> [Required work]
Find the line containing "メニュー (244, 830)". Reproduce it and every line after it up to the end of the records, exactly as written.

> [Provided entries]
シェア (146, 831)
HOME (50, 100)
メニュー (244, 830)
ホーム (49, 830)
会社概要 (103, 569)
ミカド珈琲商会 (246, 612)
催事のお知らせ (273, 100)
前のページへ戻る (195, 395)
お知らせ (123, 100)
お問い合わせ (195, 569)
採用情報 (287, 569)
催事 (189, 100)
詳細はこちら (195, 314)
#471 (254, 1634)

> [Result of this exercise]
メニュー (244, 830)
ホーム (49, 830)
会社概要 (103, 569)
ミカド珈琲商会 (246, 612)
催事のお知らせ (273, 100)
前のページへ戻る (195, 395)
お知らせ (123, 100)
お問い合わせ (195, 569)
採用情報 (287, 569)
催事 (189, 100)
詳細はこちら (195, 314)
#471 (254, 1634)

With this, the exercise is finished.